▶ [DATA SHOWN]
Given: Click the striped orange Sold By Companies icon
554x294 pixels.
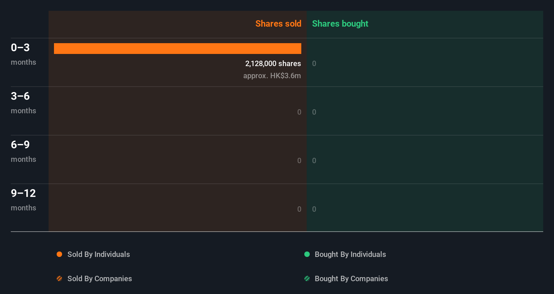Looking at the screenshot, I should (x=59, y=278).
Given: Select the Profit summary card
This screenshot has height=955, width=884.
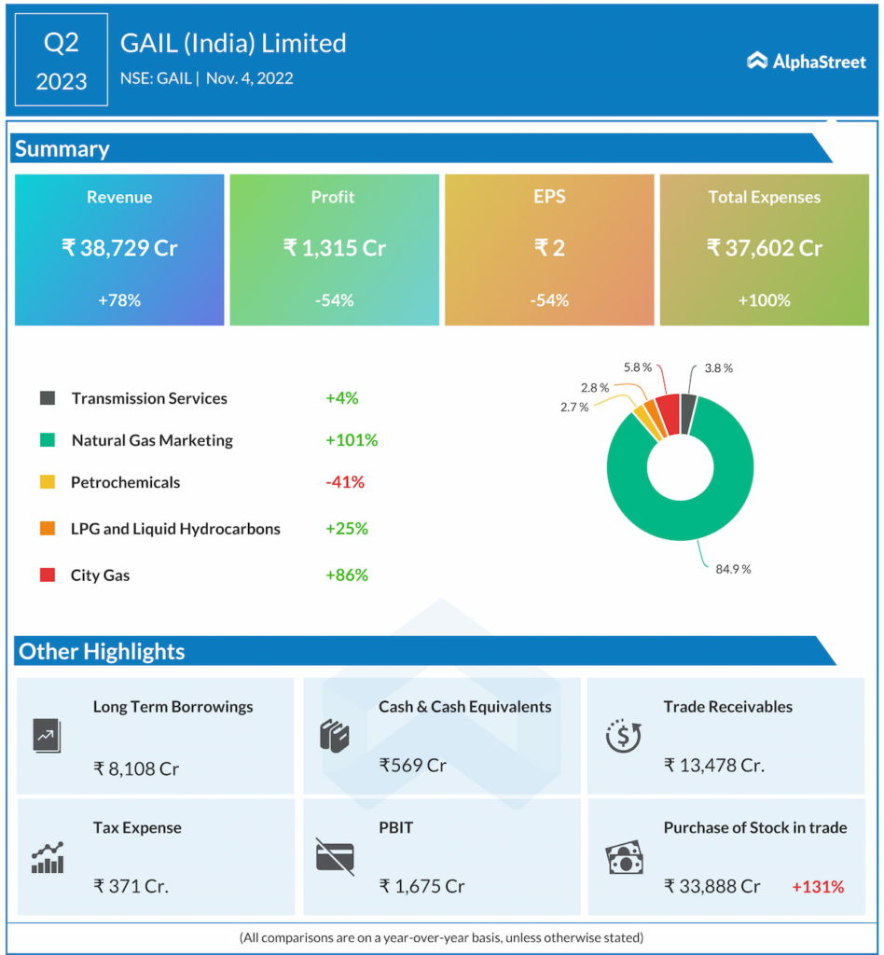Looking at the screenshot, I should [x=334, y=249].
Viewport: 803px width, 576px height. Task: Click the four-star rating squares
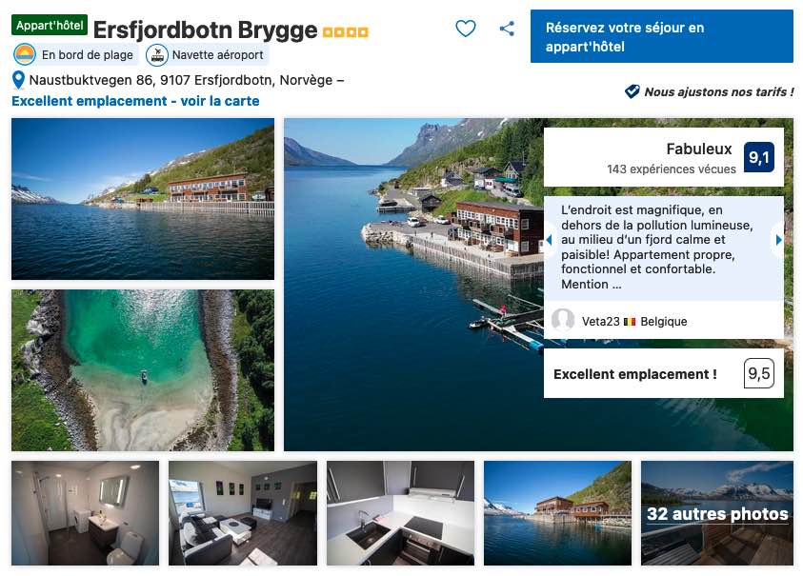[x=345, y=32]
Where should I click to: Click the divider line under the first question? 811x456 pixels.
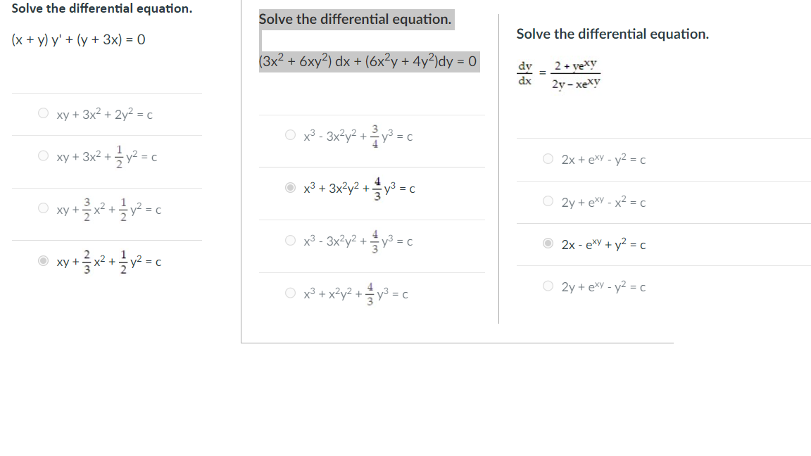click(107, 92)
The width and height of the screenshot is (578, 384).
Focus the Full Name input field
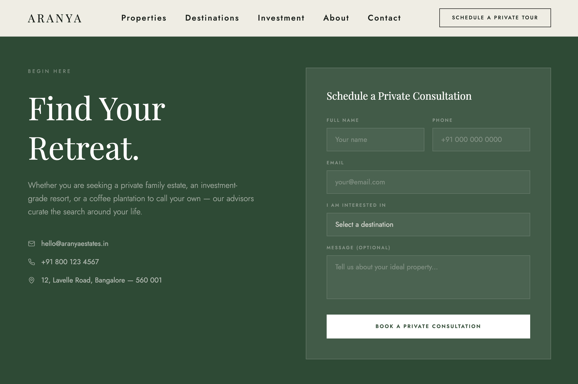pos(375,140)
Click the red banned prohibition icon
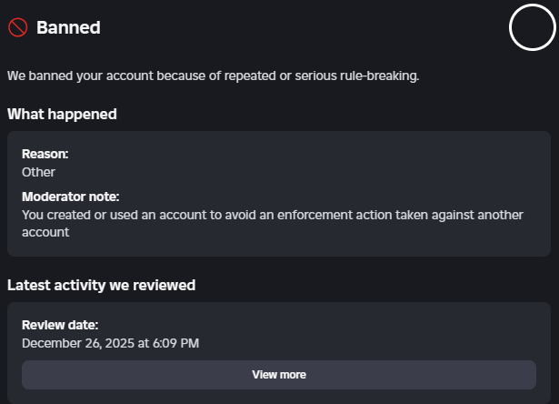 pos(17,27)
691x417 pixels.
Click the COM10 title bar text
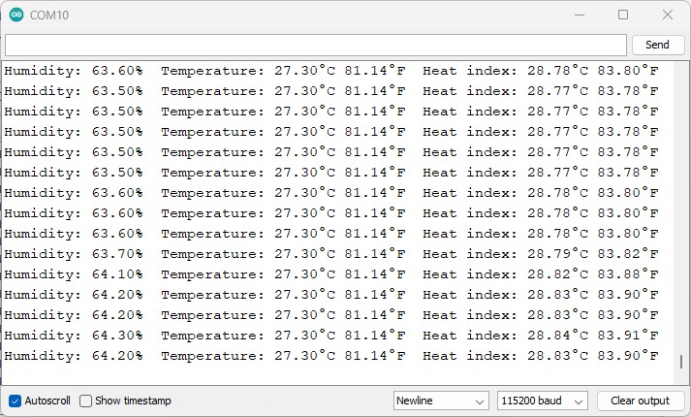pos(50,16)
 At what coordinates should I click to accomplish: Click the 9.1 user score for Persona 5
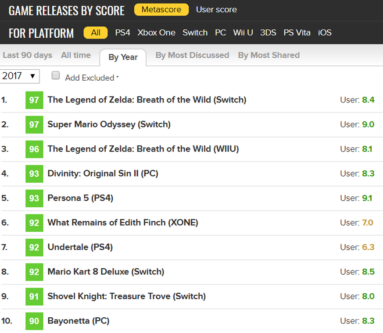[x=367, y=198]
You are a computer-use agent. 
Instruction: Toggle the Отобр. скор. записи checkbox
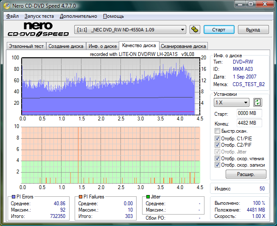[x=218, y=165]
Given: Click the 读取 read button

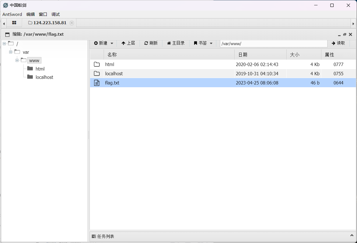Looking at the screenshot, I should [338, 43].
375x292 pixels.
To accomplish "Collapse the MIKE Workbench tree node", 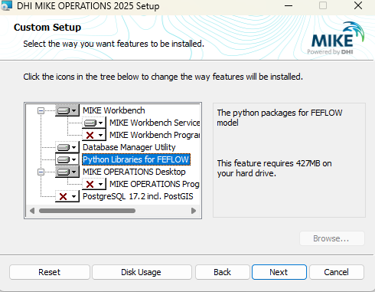I will point(41,110).
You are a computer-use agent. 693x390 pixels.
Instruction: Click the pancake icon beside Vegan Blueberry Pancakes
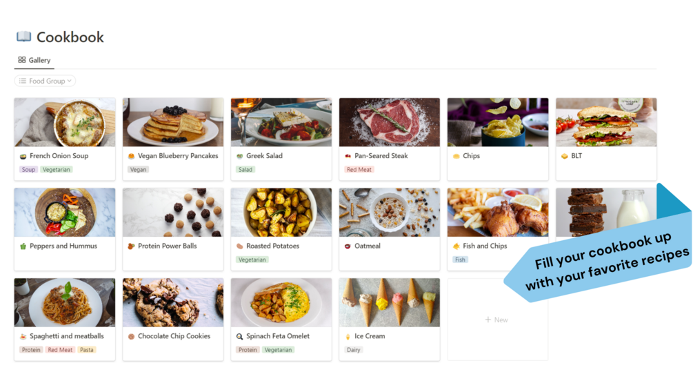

▶ [TASK BRIEF] Rewrite the stretch of the records above, from the start through the line containing "[x=218, y=165]", as a numbered list, skipping blank lines and leaving out the pictures.

▶ [IN RESPONSE]
1. Given: Click the striped orange Sold By Companies icon
2. 554x294 pixels.
3. Looking at the screenshot, I should (x=59, y=278).
4. Given: Select the Profit summary card
5. This screenshot has height=955, width=884.
6. Looking at the screenshot, I should [x=334, y=249].
7. Viewport: 803px width, 576px height. Task: Click the four-star rating squares
8. [x=345, y=32]
9. Where should I click to: Click the divider line under the first question? 811x456 pixels.
10. click(107, 92)
11. The width and height of the screenshot is (578, 384).
12. Focus the Full Name input field
13. pos(375,140)
14. Click the red banned prohibition icon
15.  pos(17,27)
16. 691x417 pixels.
17. Click the COM10 title bar text
18. pos(50,16)
19.  At what coordinates should I click to accomplish: Click the 9.1 user score for Persona 5
20. [x=367, y=198]
21. You are a computer-use agent. 
22. Instruction: Toggle the Отобр. скор. записи checkbox
23. [x=218, y=165]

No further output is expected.